6.12.2009

PARISIAN SNAPSHOTS // NIGHTLIFE IN THE CITY OF LOVE

Having spent our first few days in Paris crammed into art galleries and museums, we decided to head out after dinner for a few drinks.

A tradition that dates back centuries, writers, poets, painters and patrons gather at the cafes that dot the sidewalks of Paris. The cafe chairs face outward offering visitors a view of the hustle and bustle, while waiters and waitresses move quickly from table to table taking orders, often assuming one knows what they want without ever seeing a menu.

Conversations are quiet and common, laptops and iPhone's seemingly irrelevant and often unseen. You move from cafe to cafe experimenting with house cocktails and local wines. The patrons seem pleasant, and while they are not overtly gregarious, they are in no way hostile or unkind. So as we mapped out our Parisian cafe quest I found myself eager to explore the city long into the hours after the sun went down, curious if I would have time to visit all of the cafes on our list, let alone get any sleep... [read more]

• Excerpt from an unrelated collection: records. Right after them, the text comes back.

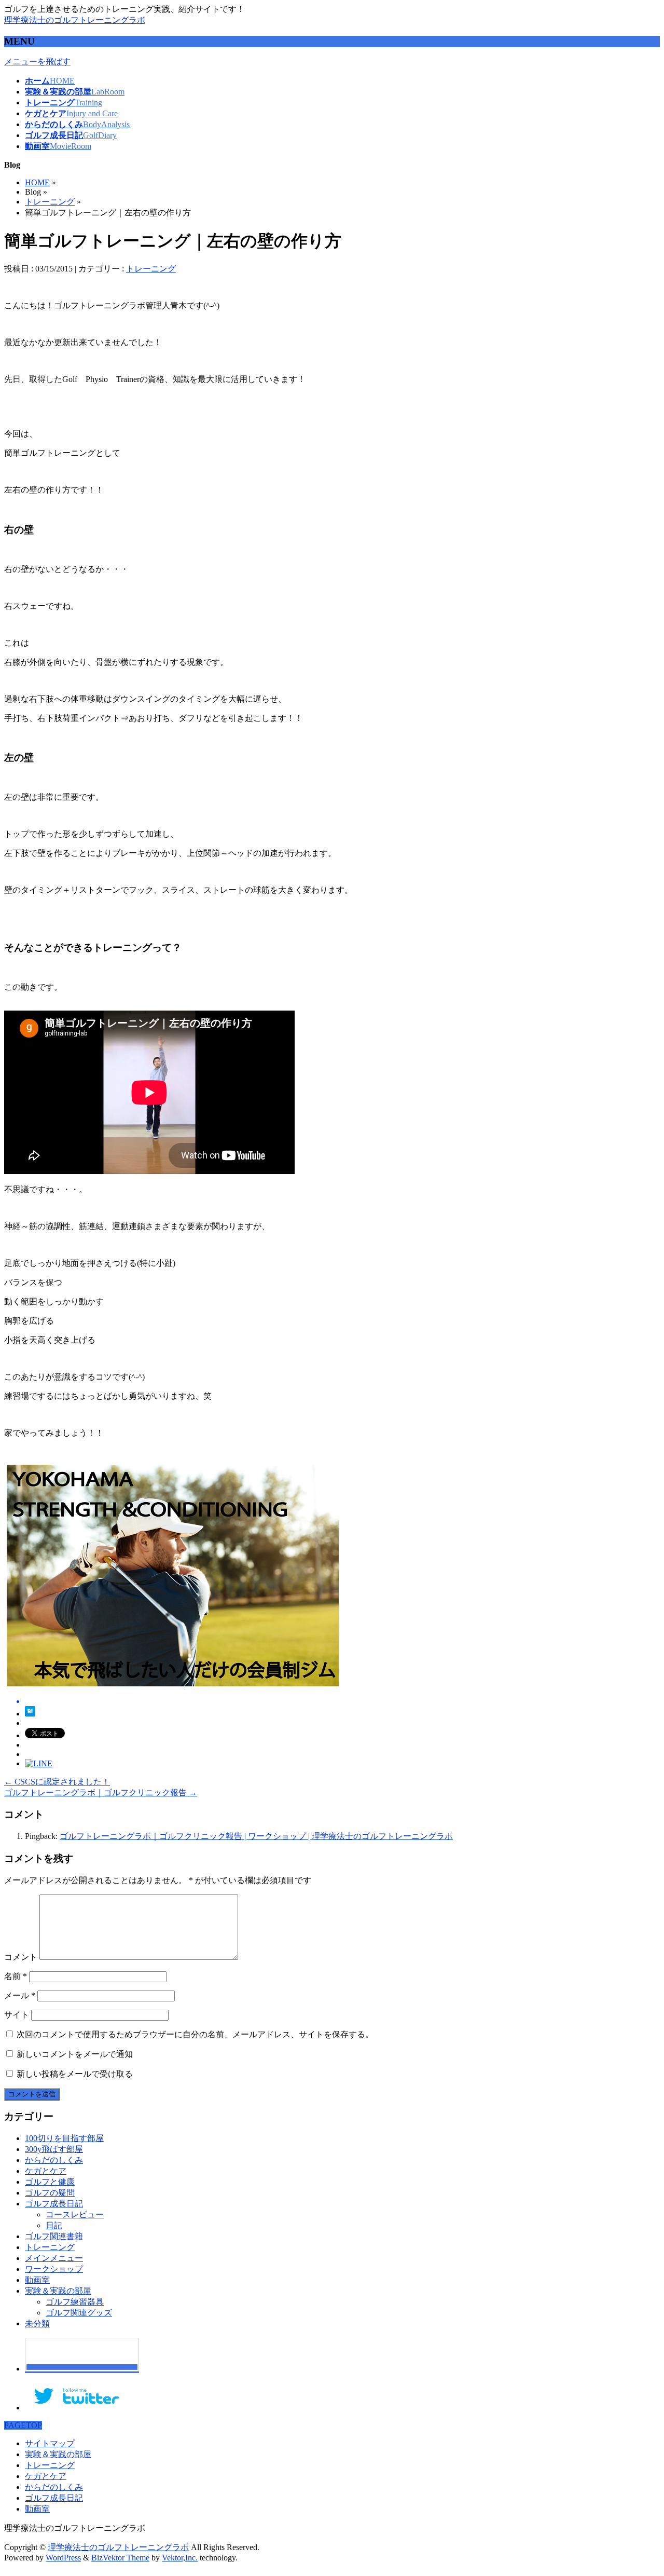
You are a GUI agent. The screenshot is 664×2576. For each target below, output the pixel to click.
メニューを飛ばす (37, 61)
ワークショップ (54, 2269)
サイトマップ (50, 2443)
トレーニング (50, 201)
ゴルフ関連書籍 (54, 2236)
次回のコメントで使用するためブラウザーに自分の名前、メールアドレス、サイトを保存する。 (195, 2034)
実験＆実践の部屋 (58, 2290)
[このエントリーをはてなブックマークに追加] (30, 1713)
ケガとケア (45, 2170)
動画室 (37, 2279)
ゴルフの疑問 (50, 2192)
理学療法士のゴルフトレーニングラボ (74, 20)
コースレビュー (75, 2214)
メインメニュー (54, 2258)
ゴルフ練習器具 (75, 2301)
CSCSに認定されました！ (57, 1781)
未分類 (37, 2323)
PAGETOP (23, 2425)
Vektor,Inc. (180, 2557)
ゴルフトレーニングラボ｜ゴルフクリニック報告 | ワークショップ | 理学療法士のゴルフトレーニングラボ (256, 1836)
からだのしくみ (54, 2160)
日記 (54, 2225)
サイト (16, 2014)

On this particular night we opted for the Metro, leaving our rented Renault Espace in the underground parking garage. Paris' subway is fast and efficent, with helpful information desks and easy to read maps. From our hotel in the Opera quarter it was a quick ride to Harry's New York Bar.

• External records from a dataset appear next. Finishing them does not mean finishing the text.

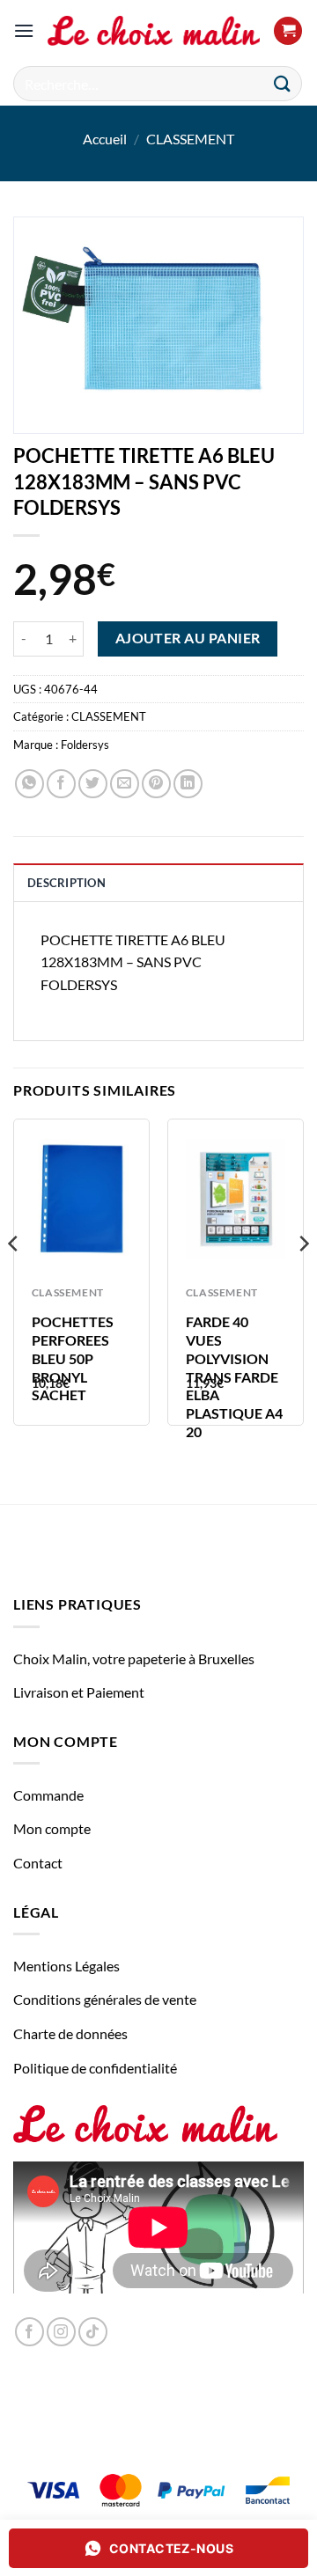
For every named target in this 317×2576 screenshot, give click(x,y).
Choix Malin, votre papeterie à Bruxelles (133, 1658)
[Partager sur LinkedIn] (188, 783)
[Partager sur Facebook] (61, 783)
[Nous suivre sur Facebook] (29, 2331)
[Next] (302, 1279)
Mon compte (52, 1828)
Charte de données (70, 2033)
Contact (38, 1862)
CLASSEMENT (190, 138)
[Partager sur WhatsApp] (29, 783)
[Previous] (14, 1279)
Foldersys (85, 745)
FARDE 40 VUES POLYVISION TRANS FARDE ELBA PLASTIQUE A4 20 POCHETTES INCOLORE (234, 1394)
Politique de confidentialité (95, 2067)
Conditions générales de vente (104, 1999)
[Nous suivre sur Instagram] (61, 2331)
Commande (48, 1795)
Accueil (105, 138)
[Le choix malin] (154, 31)
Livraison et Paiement (78, 1692)
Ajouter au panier (188, 638)
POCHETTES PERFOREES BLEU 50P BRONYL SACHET (73, 1358)
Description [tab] (66, 883)
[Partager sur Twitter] (92, 783)
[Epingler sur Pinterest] (156, 783)
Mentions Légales (66, 1965)
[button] (23, 30)
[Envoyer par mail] (124, 783)
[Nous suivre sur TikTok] (92, 2331)
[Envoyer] (282, 83)
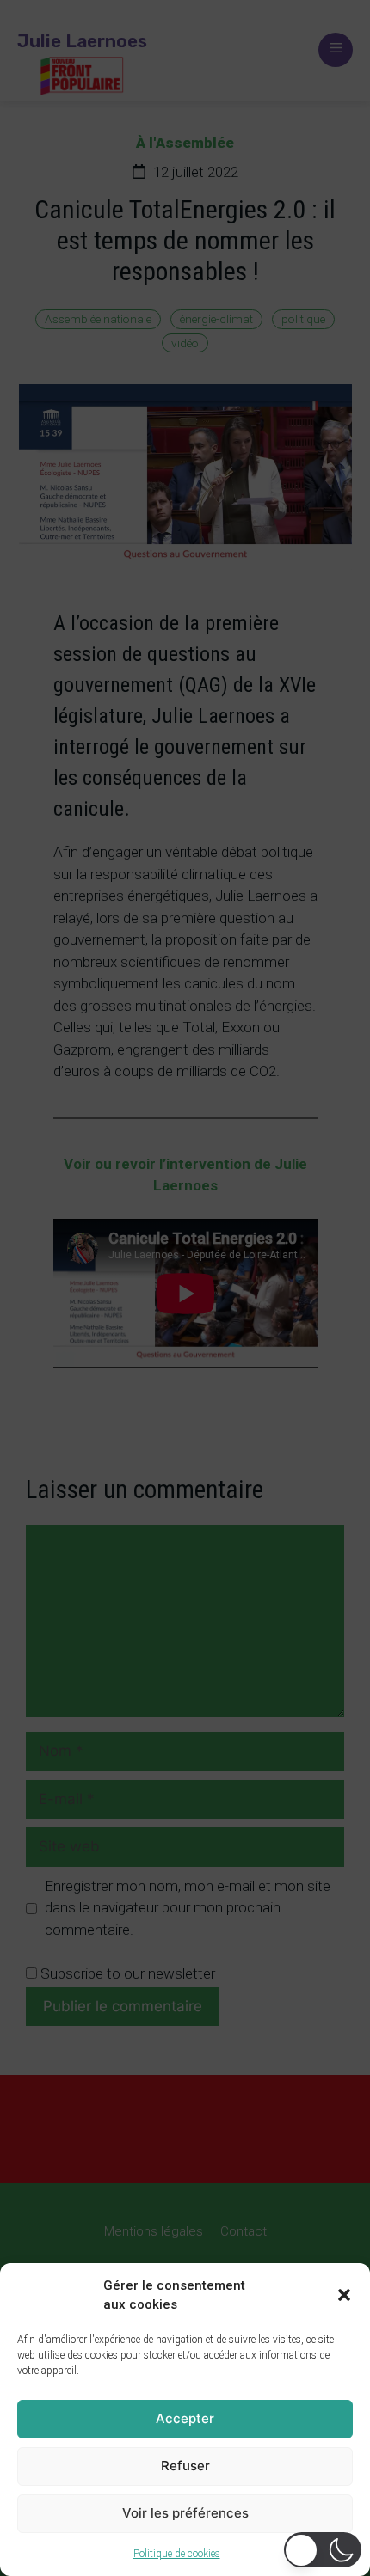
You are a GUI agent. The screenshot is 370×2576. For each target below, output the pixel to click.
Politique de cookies (176, 2554)
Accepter (185, 2418)
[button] (344, 2295)
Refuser (185, 2465)
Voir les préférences (185, 2513)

First opened in 1911, Harry's New York bar was once the preferred watering hole of Ernest Hemingway, Coco Chanel, Jack Dempsey, Primo Carnera, Rita Hayworth and Humphrey Bogart.

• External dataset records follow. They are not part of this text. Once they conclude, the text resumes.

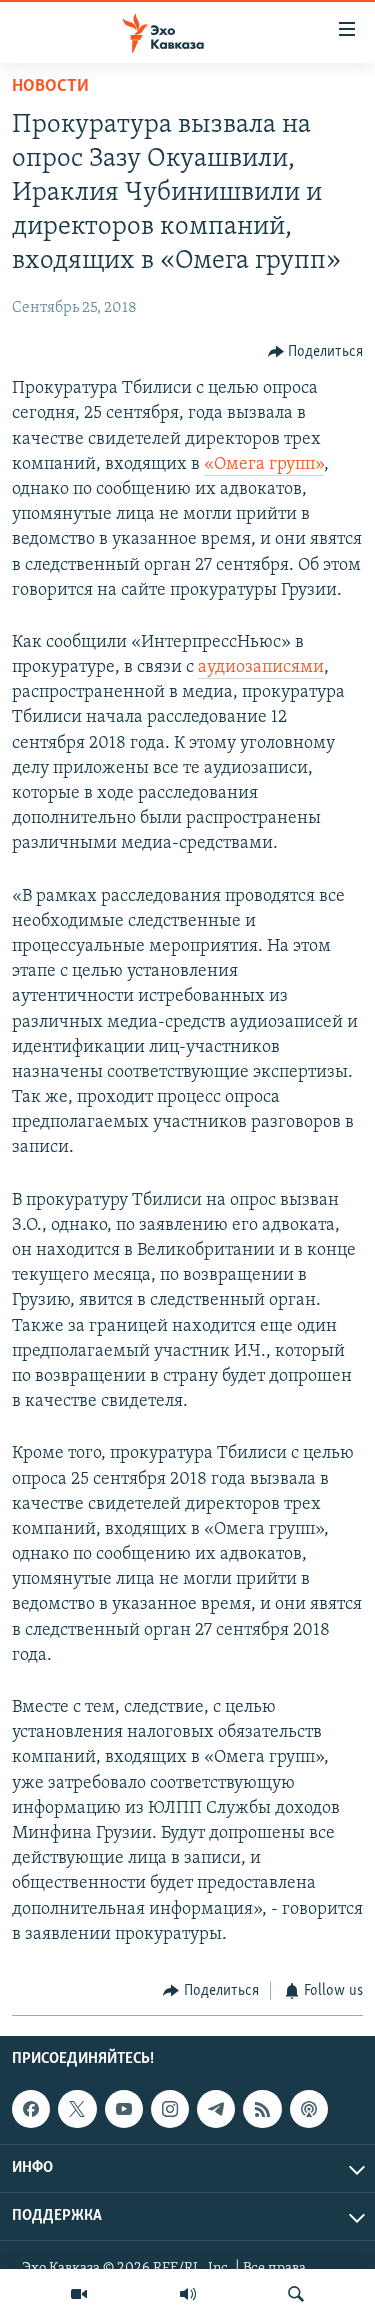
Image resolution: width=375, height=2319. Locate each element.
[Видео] (79, 2294)
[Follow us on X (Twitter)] (77, 2109)
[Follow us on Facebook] (31, 2109)
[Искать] (296, 2294)
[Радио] (188, 2294)
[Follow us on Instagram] (170, 2109)
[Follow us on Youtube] (124, 2109)
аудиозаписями (261, 668)
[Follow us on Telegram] (216, 2109)
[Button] (316, 352)
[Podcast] (309, 2109)
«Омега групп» (264, 465)
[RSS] (262, 2109)
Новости (50, 87)
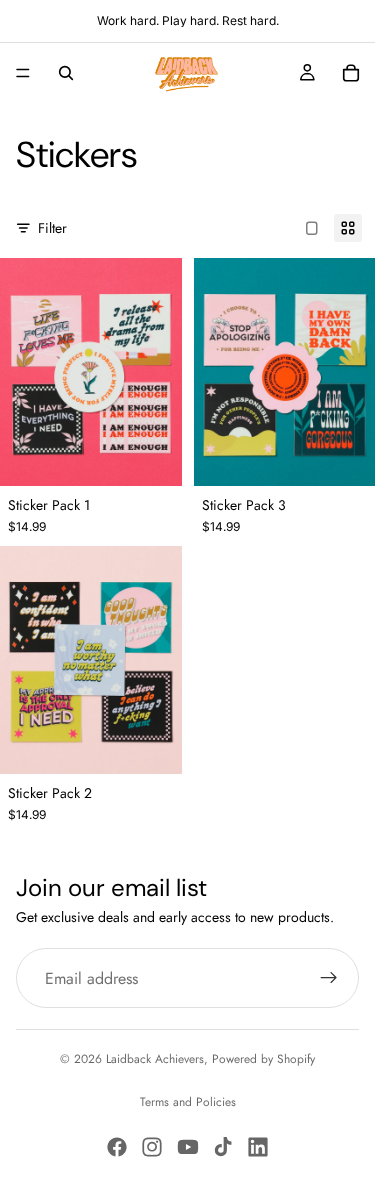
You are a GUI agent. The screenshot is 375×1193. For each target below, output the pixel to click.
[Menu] (23, 73)
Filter (52, 228)
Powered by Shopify (263, 1059)
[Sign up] (329, 978)
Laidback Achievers (155, 1059)
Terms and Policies (188, 1102)
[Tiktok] (223, 1147)
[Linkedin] (258, 1147)
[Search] (66, 73)
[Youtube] (188, 1147)
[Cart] (351, 73)
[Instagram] (152, 1147)
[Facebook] (117, 1147)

The aesthetic remains much as it did when Hemingway would have visited in the early 1920's. A long glass mirror stretches the length of the interior, while bartenders in white 'American barkeep jackets' mind the bar and serve cocktails to eager patrons. There is no menu and when we asked the bartender to make us a Monkey Gland he looked rather puzzled and was forced to refer to 'Harry's ABC of Mixing Cocktails.'

1/2 Gin, 1/2 Orange Juice, a dash of Grenadine, a dash of Absinthe, shake well and strained into a cocktail glass. The Monkey Gland was developed by Harry McElhone, proprietor of Harry's New York Bar, and is a potent mix of bitter and sweet.

We finished the evening at yet another Parisian literary haunt, the Cafe de Flore. Frequented by Hemingway, Fitzgerald, Jean-Paul Sartre and Simone de Beauvoir, Cafe de Flore sits on the corner of Boulevard Saint Germain and Rue St. Benoit, and is a stones throw from Le Deux Magots, another favored hangout of the post war Parisian literary crowd.